Having competition is probably part of what's needed to ensure that there's
some control. The problem is that none of the competition is currently
approaching it from a user freedom standpoint. After all, most companies
making processors are publicly traded and even if they weren't, need to sell a
huge volume of them to break even and have decent per-unit costs. So trying to
target what is unfortunately a very tiny niche of users isn't going to go
well.

And for the truly paranoid, it's impossible to prove that the processor wasn't
tampered with, that there isn't a ring below yours.
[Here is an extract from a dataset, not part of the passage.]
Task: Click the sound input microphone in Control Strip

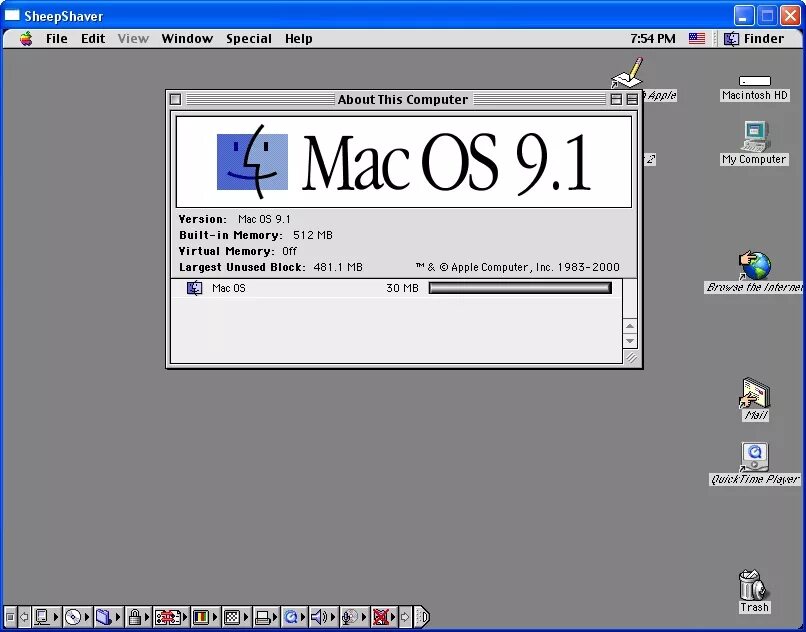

You can really only ever
get to the point of being able to reasonably doubt the existence of it, which
won't satisfy everyone.

I think Intel is digging its own grave by taking the worst stances on issues
of user freedom. Eventually, if Intel ME's power over the machine continues to
increase, something bad is going to happen as a result of it, and it's going
to erode the already fragile trust people have in them. The ME exploit was
part 1 of that.

But what about companies like AMD, or the hundreds of ARM manufacturers that
take a more passive route of not caring about user freedom? There's no
imaginable consequence for that. And there's no real benefit of reversing
course, either. I can't see a future where open computing will be anything
more than an extreme niche with sub-par options.

One of the better scenarios I can think of is that computing as we know it
today becomes a niche itself and a lot of the users do value privacy and
security. This seems plausible the better that Chromebooks and phones and
tablets get; the average user won't need a computer tower or a laptop with 16
GB of RAM. But I imagine it won't be good news for the prices we currently
enjoy :)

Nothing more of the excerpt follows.